___ Record extracts ___
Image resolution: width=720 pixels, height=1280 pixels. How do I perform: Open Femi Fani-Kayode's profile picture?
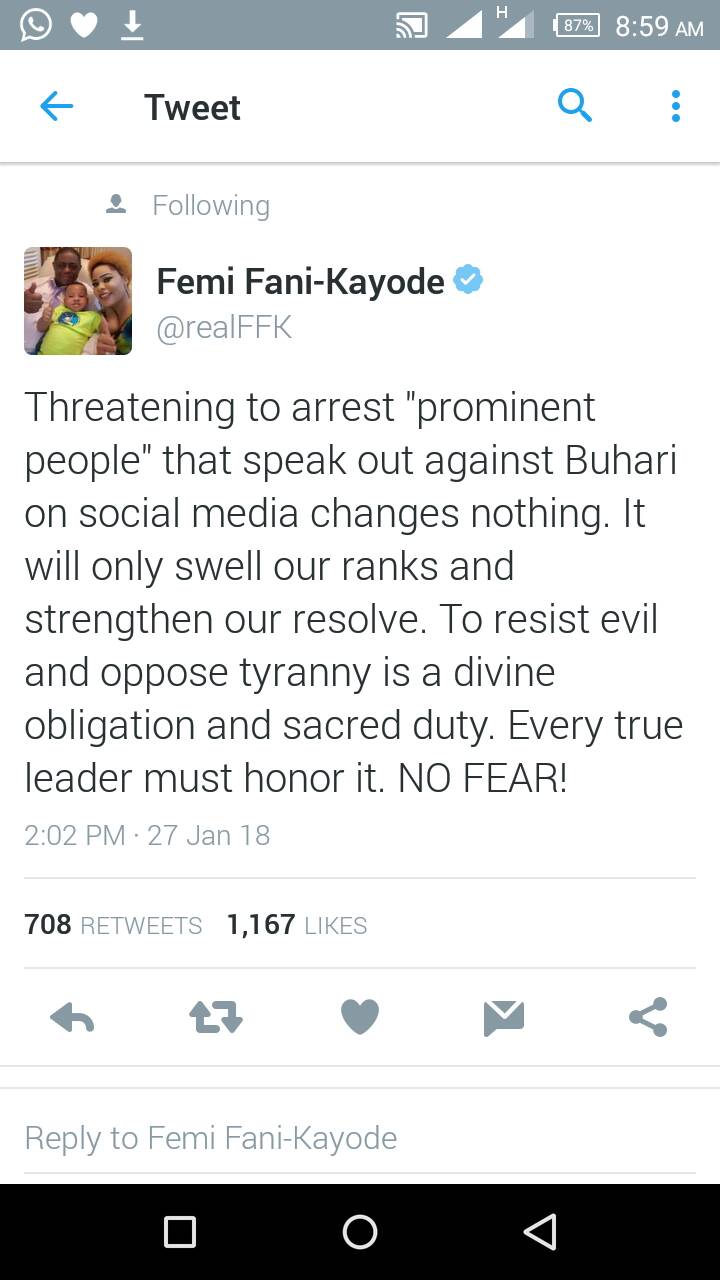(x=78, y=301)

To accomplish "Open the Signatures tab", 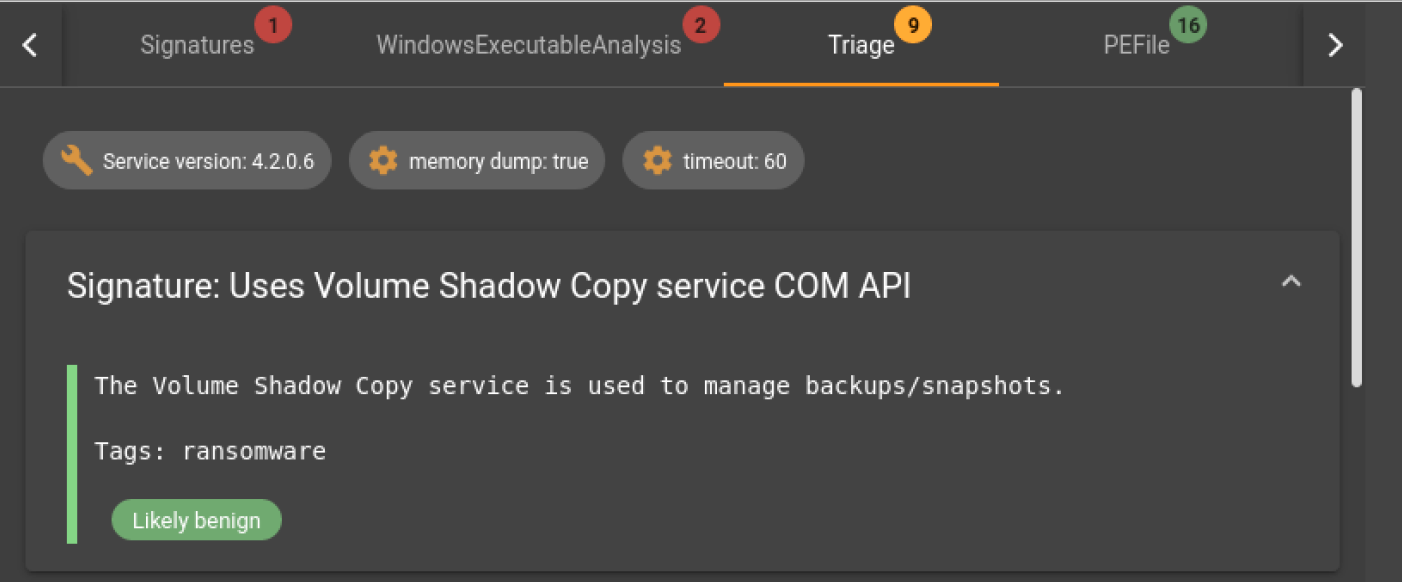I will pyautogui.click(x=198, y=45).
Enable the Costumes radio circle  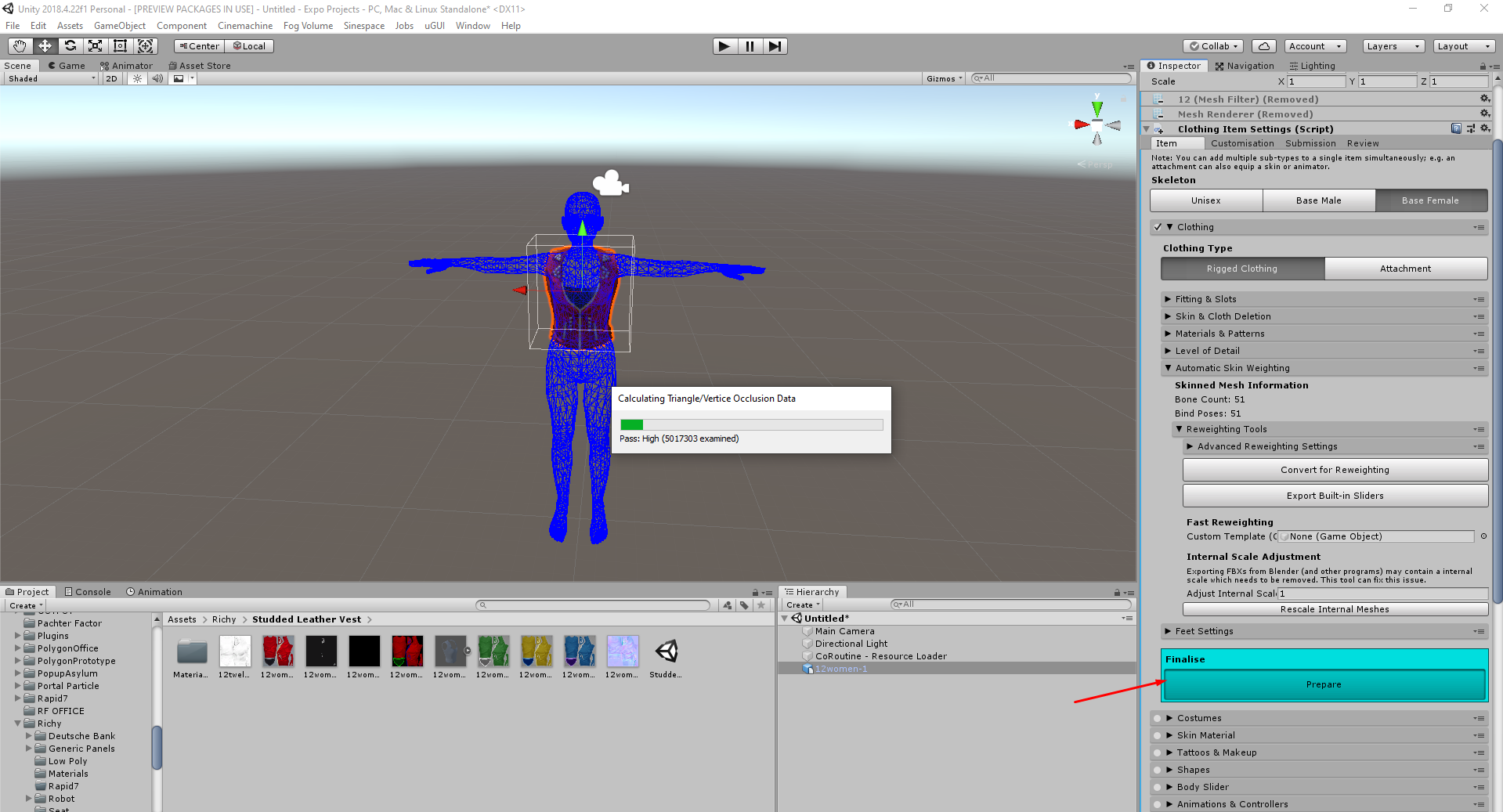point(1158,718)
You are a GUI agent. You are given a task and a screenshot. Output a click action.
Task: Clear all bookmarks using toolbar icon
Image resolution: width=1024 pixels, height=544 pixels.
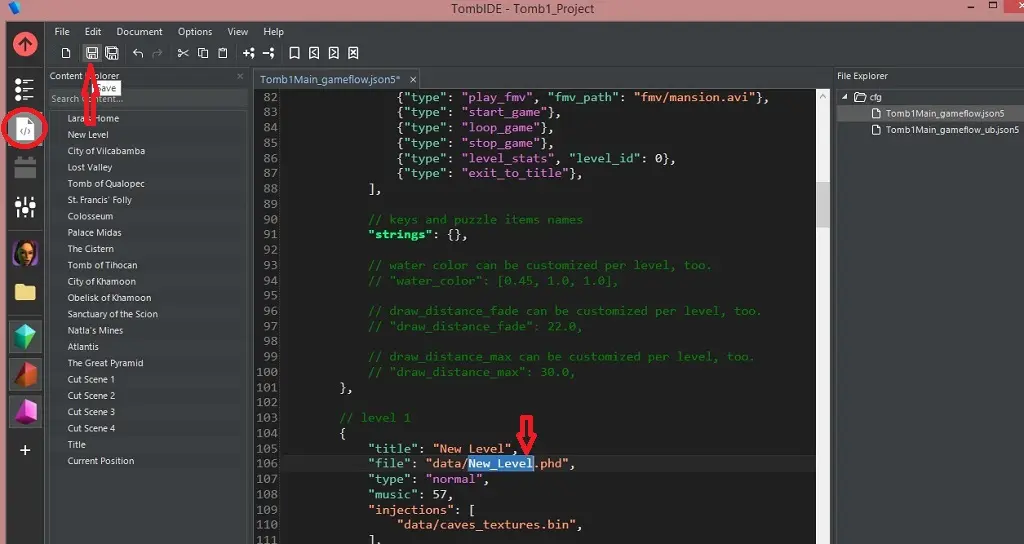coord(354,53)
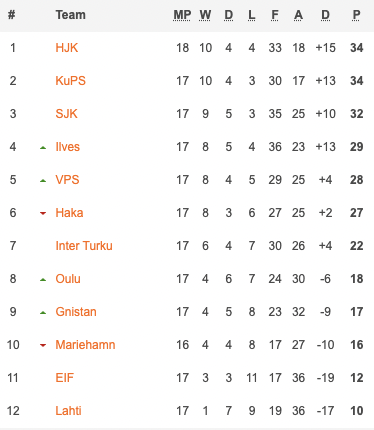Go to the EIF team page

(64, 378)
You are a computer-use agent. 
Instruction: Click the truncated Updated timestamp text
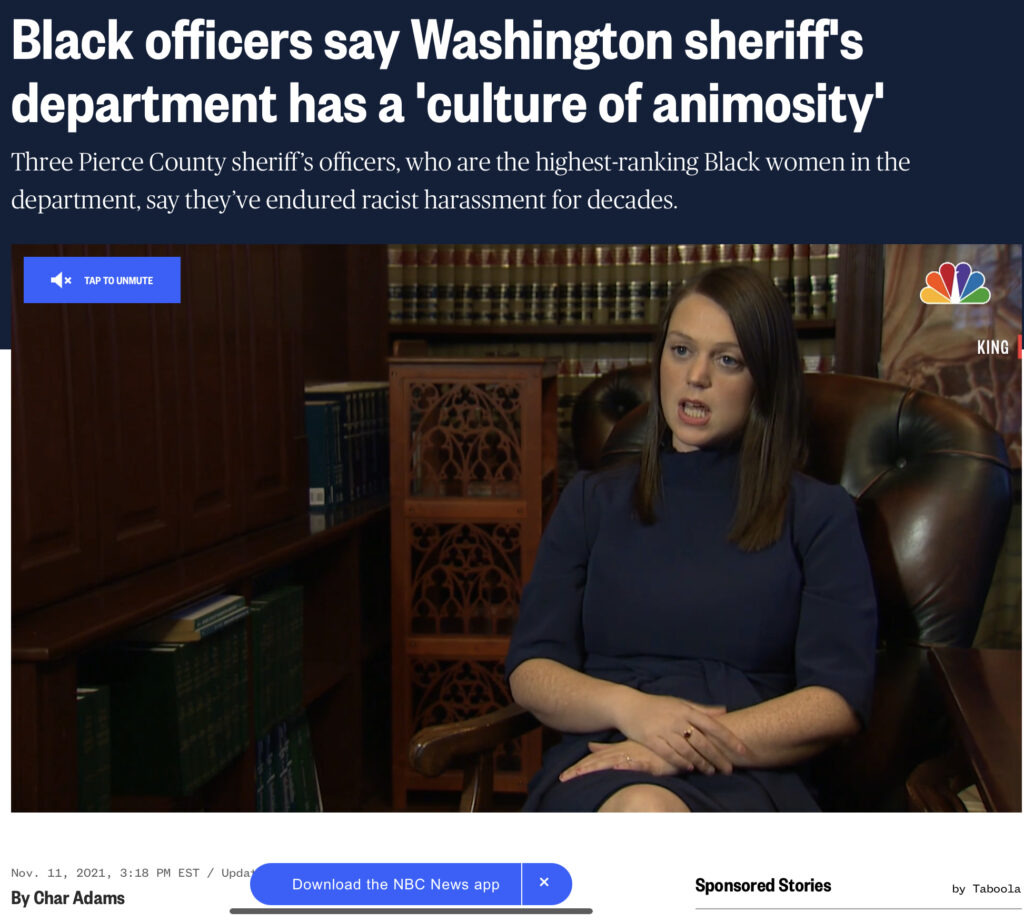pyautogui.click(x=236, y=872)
___
• _Problem statement_
Every line from the one containing "You are a GUI" through the last line of the listing must be written out again exactly, and no other line. Leave the pictures aside.

• _Answer to this exercise_
You are a GUI agent. You are given a task and a screenshot. Output a click action.
Task: Clear all bookmarks using toolbar icon
Image resolution: width=1024 pixels, height=544 pixels.
coord(354,53)
Go to the EIF team page

(64, 378)
You are a computer-use agent. 
Instruction: Click the truncated Updated timestamp text
pyautogui.click(x=236, y=872)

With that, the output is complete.